Der zweite Schreibwettbewerb für Kinder hat 498 Geschichten und 266 Zeichnungen hervorgebracht. 57 Texte und 47 Illustrationen erscheinen auf 156 Seiten als Buch.

ALTSTÄTTEN. «Hoka.tuka.land» ist der Titel des ersten, 2012 erschienenen Werks, «Sim.sa.su ... Unsichtbar ...» heisst das zweite. Es ist schon gedruckt; am 1. April, an einer öffentlichen Lesenacht, wird es vorgestellt.

Primarschüler aus den Gemeinden von Rüthi bis Thal haben im Klassenverband mitgemacht, aber auch aus freien Stücken hat ein Dutzend Kinder eigene Geschichten eingereicht.

Erneut hat das Altstätter Diogenes-Theater den Schreibwettbewerb durchgeführt. Waren beim ersten Mal Geschichten über abenteuerliche Reisen gefragt, so lautete das Thema diesmal «Immer wenn ich unsichtbar bin».

Persönlichere Texte

Jury-Mitglied Petra Hoppe hat den Eindruck gewonnen, die Geschichten seien diesmal viel persönlicher.
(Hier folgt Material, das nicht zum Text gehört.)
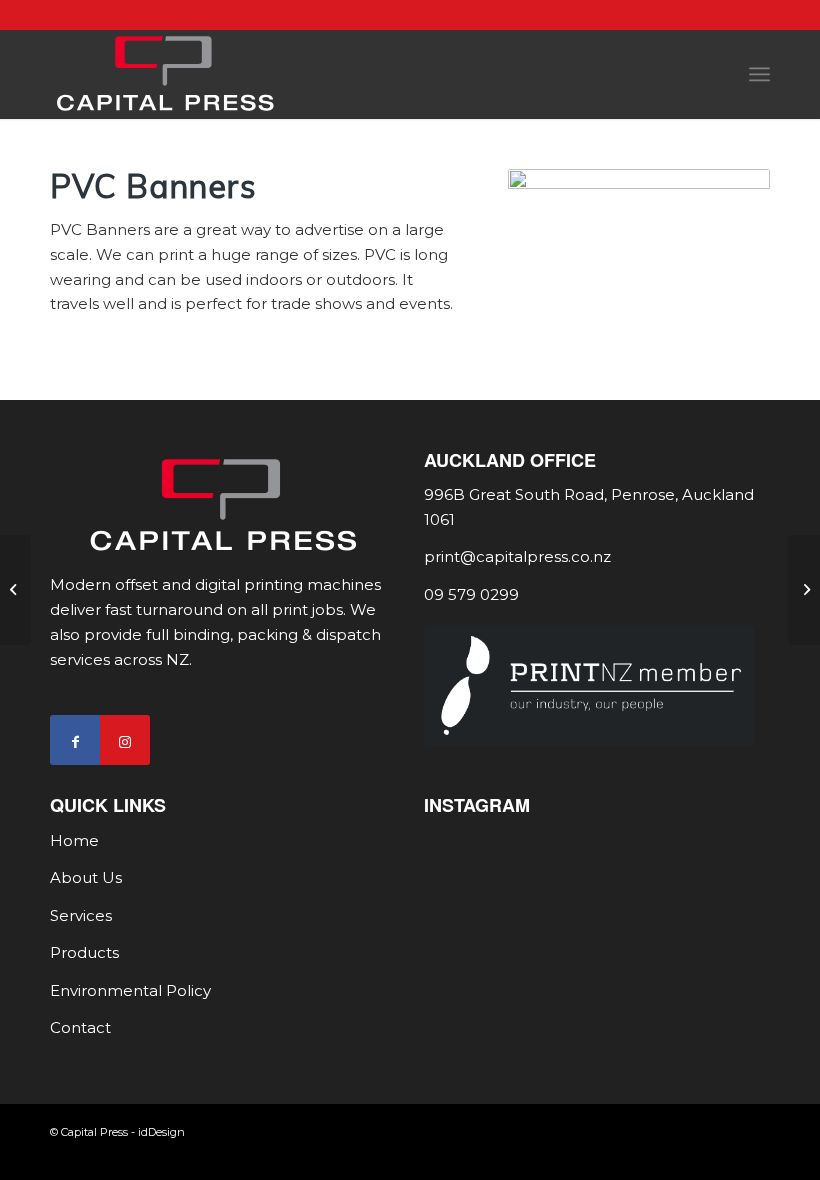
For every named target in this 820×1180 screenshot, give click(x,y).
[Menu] (759, 74)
Einige Geschichten seien deshalb sehr berührend.

Neben Texten mit ernsten Themen wie Mobbing finden sich phantasievolle Geschichten, die gewiss zum Lachen bringen. Etwa, wenn darüber philosophiert wird, wie lange man unsichtbar am Zebrastreifen herumsteht – oder dass man in dem Flugzeug, das man genommen hat, spätestens zu den Mahlzeiten wieder sichtbar werden muss, wenn man Hunger hat und essen möchte.

Kinder, die gern helfen

Petra Hoppe resümiert: «Mädchen mögen Märchen, Pferde, Tiergeschichten, helfen gerne, verlieben sich und finden andere unsichtbare Freunde. Buben schiessen unsichtbar Tore (statt Neymar), lassen sich bejubeln, retten die Welt, sind Detektiv und helfen ebenfalls gern.» Was bei allen gleich sei: die fehlende Angst, wenn man unsichtbar ist, und die zunehmende Selbstsicherheit.

Ein Teil der Kinder, deren Geschichte im neuen Buch «Sim.sa.su ... Unsichtbar ...» enthalten ist, tragen sie in der Lesenacht vor. Der Anlass findet am Freitag, 1. April, im Altstätter Diogenes-Theater statt und beginnt um 19.19 Uhr. (gb)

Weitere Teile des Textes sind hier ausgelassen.